Terence Kongolo zostaje na dłużej w Feyenoordzie. Młody obrońca w poniedziałek podpisał nowy kontrakt, który związał go z klubem do 2017 roku. Dotychczasowa umowa reprezentanta Holandii obowiązywała jeszcze przez rok. Pomimo zainteresowania zagranicznych klubów, w tym Vfb Stuttgart, Kongolo zrealizował to, o czym mówił już dużo wcześniej.
- Ten kontrakt jest miłą nagrodą. Mam dobre przeczucia co do tego, że będę związany z Feyenoordem przez następne lata - powiedział brązowy medalista Mistrzostw Świata. Kongolo jest zdania, że nie skończył jeszcze nauki w klubie z De Kuip. - Nie mam jeszcze za dużo rozegranych meczów ligowych w pierwszym zespole. Dlatego myślę, że to lepiej dla mojego rozwoju, jeśli dalej będą tutaj występował. Jestem pewien, że będę mógł się tu rozwinąć jeszcze bardziej - mówił z przekonaniem.
Jak zwykle swojej radości z porozumienia nie krył dyrektor techniczny Martin van Geel. - Terence to fantastyczny piłkarz z ogromnym potencjałem.

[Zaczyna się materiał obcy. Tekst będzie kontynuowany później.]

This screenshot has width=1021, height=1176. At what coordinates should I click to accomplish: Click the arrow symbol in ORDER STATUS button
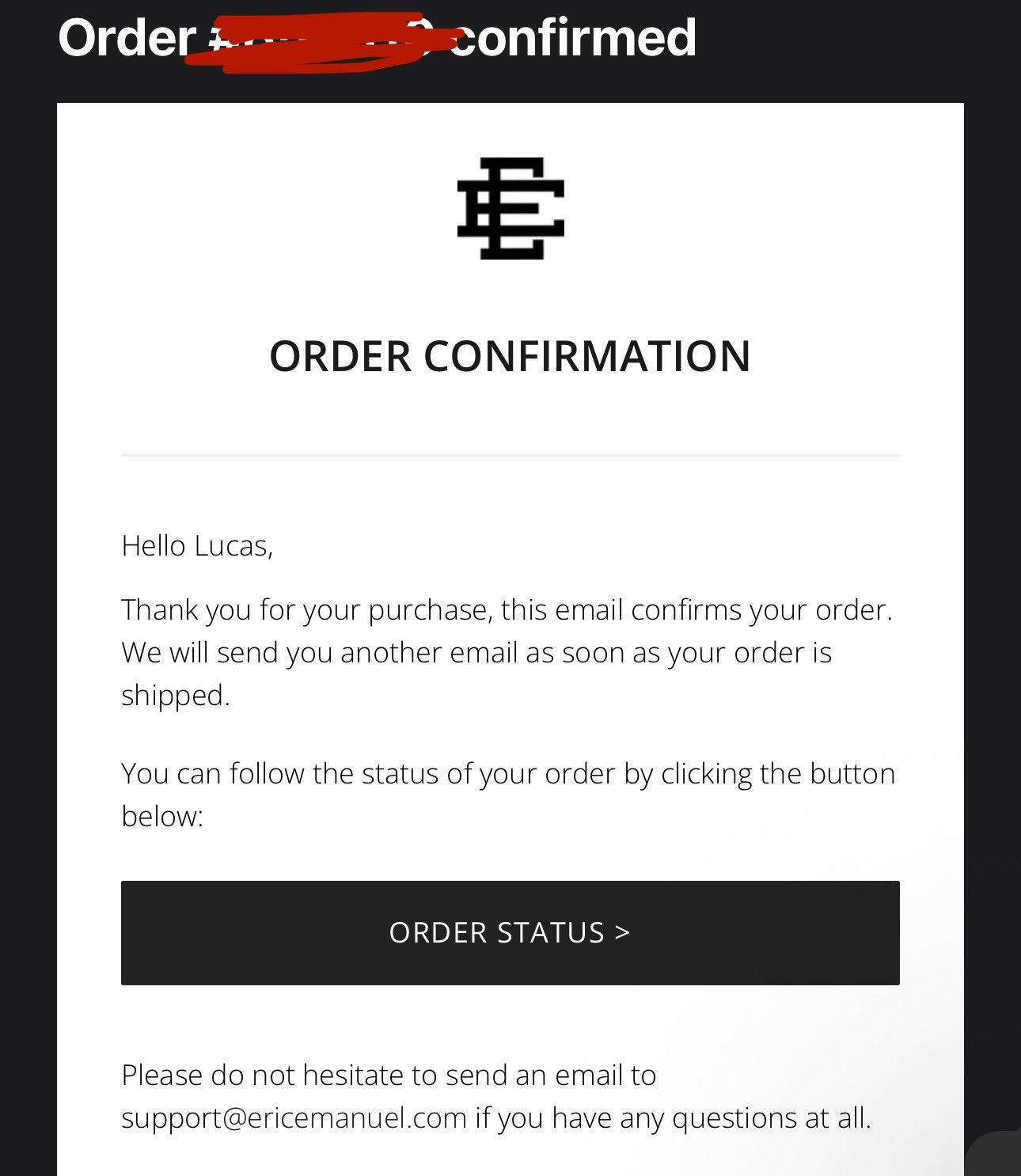622,932
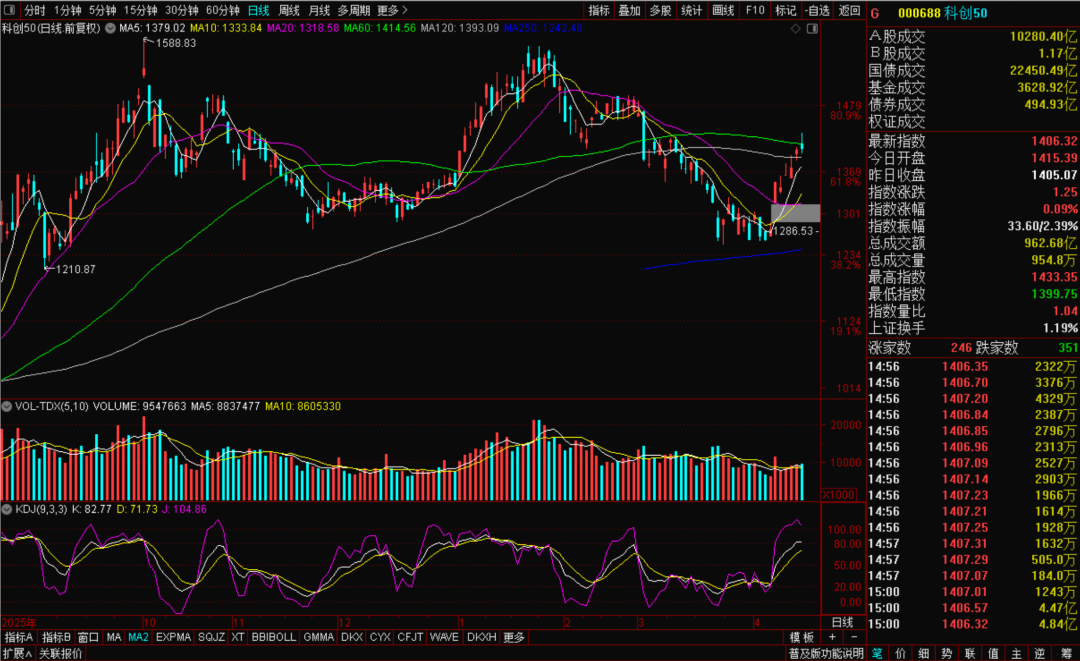1080x661 pixels.
Task: Open the 画线 drawing tool
Action: [x=723, y=10]
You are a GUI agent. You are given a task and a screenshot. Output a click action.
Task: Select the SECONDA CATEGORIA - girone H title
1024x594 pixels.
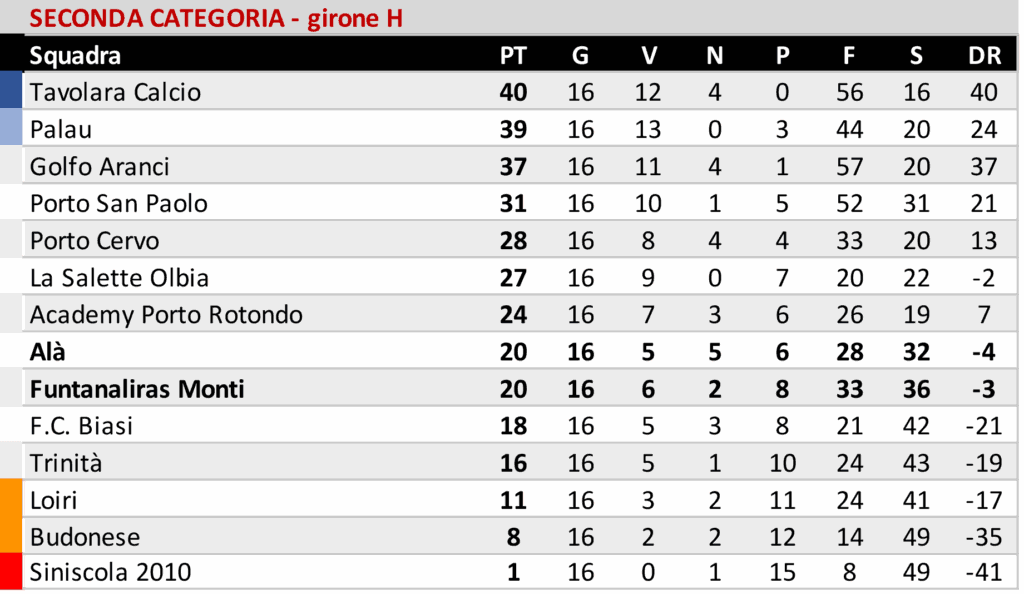215,18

W moich oczach, podjął mądrą decyzję o pozostaniu. W zeszłym sezonie spisał się doskonale, teraz zaczyna się nowy etap, w którym oczekuje się od niego więcej. Jesteśmy przekonani, że Terence może stać się jeszcze bardziej znaczącym graczem na Feyenoordu - przyznał działacz.